INSTRUCTION 1 ::
In the entries, swap "annotation-highlight-box" for "annotation-focus-box" in the lines from the one holding "Identify the location" through the end of the entries, inclusive, and return only those lines with all else unchanged. Leave the pictures out.

SELECTED PASSAGE ::
------------
Regional Climate Models

Finally, experimental approaches can be used to isolate the relative impacts of atmospheric circulation changes and warming on regional climate. Regional climate models (RCMs) have been particularly useful for this purpose. One such example consists in the so-called “pseudo global warming” experiments [40], in which a warming signal is added to the boundary conditions driving a present-day RCM simulation. By construction, the approach isolates the response of regional climate to warming in the absence of changes in the large-scale atmospheric circulation. This enables to ask how specific past high-impact weather events might have evolved in a warmer climate [41]. In a similar way, the boundary conditions of a RCM can be modified to incorporate only the projected changes in the atmospheric circulation [42]. Further decompositions of the boundary conditions have been proposed in order to isolate the impact of changes in the mean circulation, in the mean static stability and, as a residual, in the transient eddies [43, •44]. A possibile limitation is that changes in surface warming, static stability and circulation are physically connected, so that decomposing the boundary conditions in a way that retains meaningful physical balances requires particular care. Nonetheless, the method offers a unique opportunity to directly test how different changes in the atmospheric circulation and warming may determine the response in regional aspects of climate change.

In summary, different methods have different strengths and limitations. No single approach is able to globally and unambiguously define the impact of future circulation changes on regional climate, but confidence can be built by comparing results from different approaches.

Impacts of Circulation Change on Regional Hydro-Climate

What more could be learnt on regional hydro-climate change if the response of atmospheric circulation were known? On the one hand, soil moisture drought risk is directly increased by warming through a thermodynamic increase in evapotranspiration [45], although partly balanced by the counter-acting effect of enhanced CO2 on stomatal closure [46]. On the other hand, mid-latitude precipitation, together with river runoff, is strongly controlled by storms and circulation [47]. These aspects will be reviewed in this section, by considering different storylines of circulation change relevant for the precipitation response to warming in three regions with a Mediterranean-like climate: the Mediterranean proper, California and Chile. A comprehensive analysis of hydro-climate variability and change in the Mediterranean-like climates from a multi-model mean perspective is given in reference [48].

Winter Mediterranean Circulation Change

The Mediterranean area has long been identified as a “hot-spot” of climate change [49], due to a large projected decline in precipitation, which is of the order of 6% per degree of global warming in the mean of the CMIP5 model projections [1]. Furthermore, a reduction in Mediterranean precipitation since 1900 is also revealed by reconstructions from rain gauges. This has led many authors to conclude that the projected precipitation decline and increase in meteorological droughts is already happening [50,51,52,–•53], a finding reported with “medium confidence” in the IPCC 1.5 degrees report [54]. The observed precipitation reduction is largest in the Southern and Eastern Mediterranean in winter. In these areas, the observed precipitation trends largely exceed those projected by the mean of the CMIP5 models [52], possibly because of the influence from internal variability in the atmospheric circulation [•34]. Crucially, these observed trends might already have led to serious societal impacts, such as the case of the 2006–2009 Syrian drought and civil war [55], thus highlighting the vulnerability of the Mediterranean region to hydro-climate variability and change.
------------
RECORDS SUPPLIED ::
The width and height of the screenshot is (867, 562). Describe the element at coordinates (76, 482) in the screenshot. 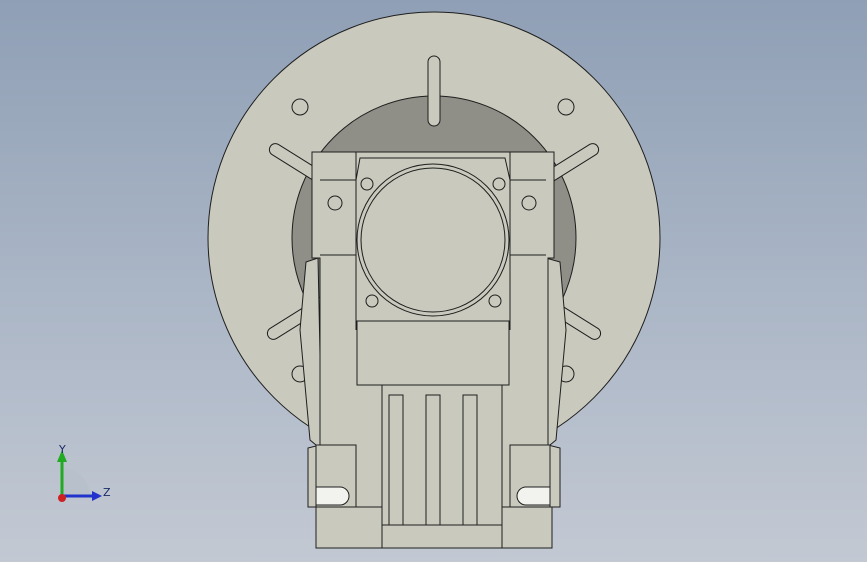

I see `triad-plane-fill` at that location.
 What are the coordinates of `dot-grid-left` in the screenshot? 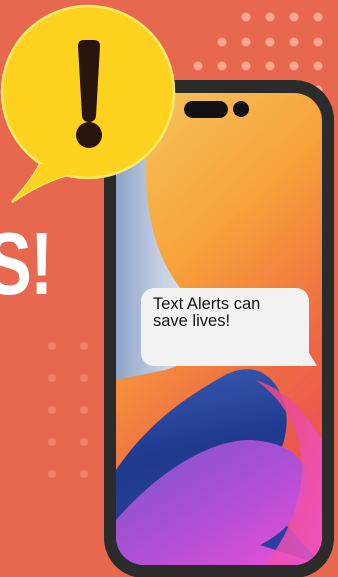 It's located at (68, 410).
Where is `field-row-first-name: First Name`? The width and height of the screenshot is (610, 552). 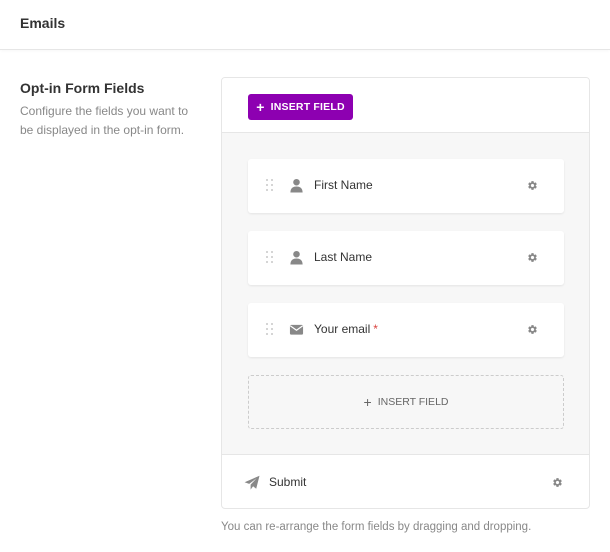 field-row-first-name: First Name is located at coordinates (406, 186).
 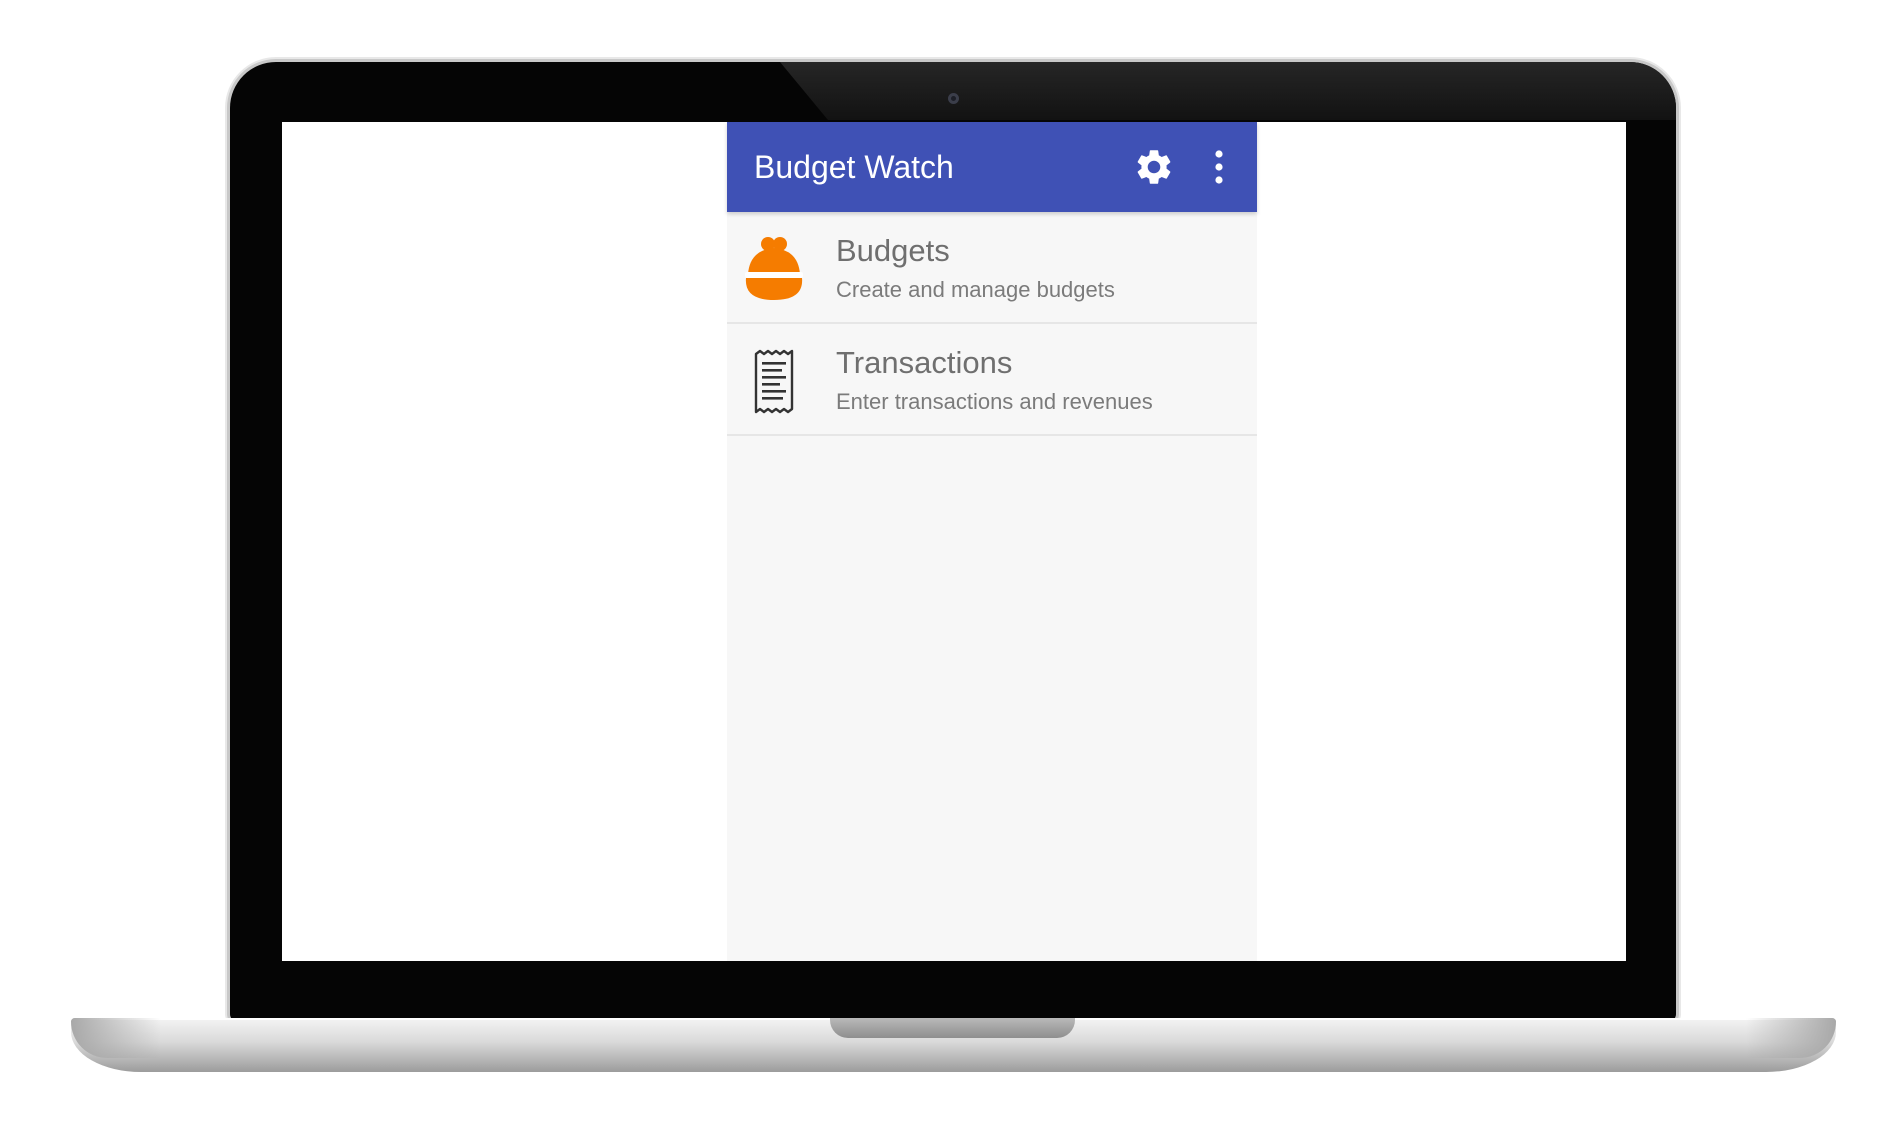 What do you see at coordinates (924, 362) in the screenshot?
I see `item-title: Transactions` at bounding box center [924, 362].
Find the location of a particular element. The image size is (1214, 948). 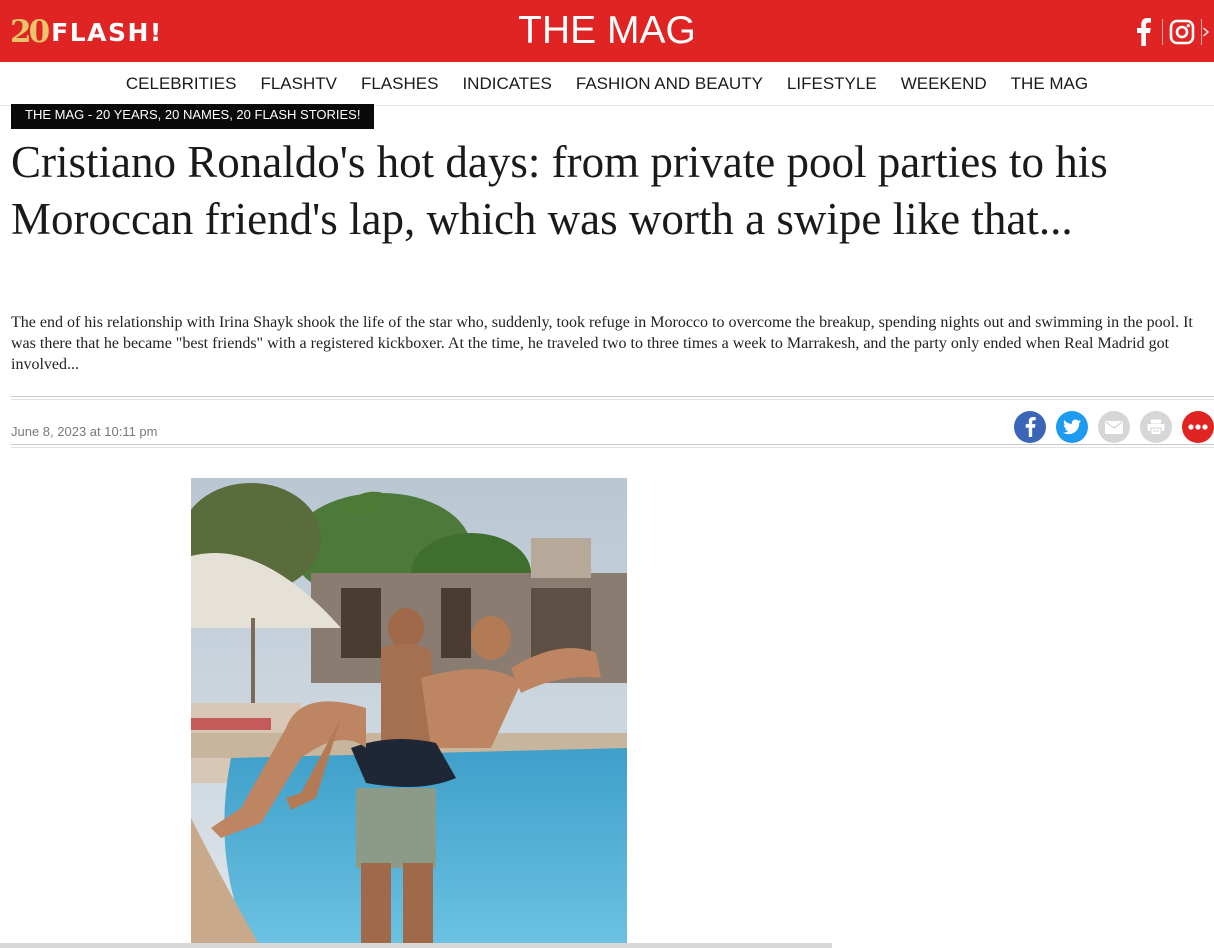

instagram-icon is located at coordinates (1182, 32).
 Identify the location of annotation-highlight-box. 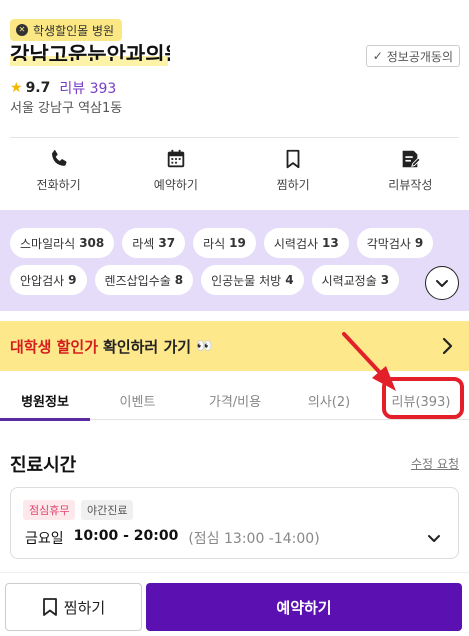
(423, 398).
------------
INSTRUCTION 2 ::
From the passage on regional climate, extract the part between "In summary, different" and "from different approaches.", inclusive, copied word for word.

PROBLEM SOLUTION 1 ::
 Identify the location of annotation-focus-box. 
(423, 398).

PROBLEM SOLUTION 2 ::
In summary, different methods have different strengths and limitations. No single approach is able to globally and unambiguously define the impact of future circulation changes on regional climate, but confidence can be built by comparing results from different approaches.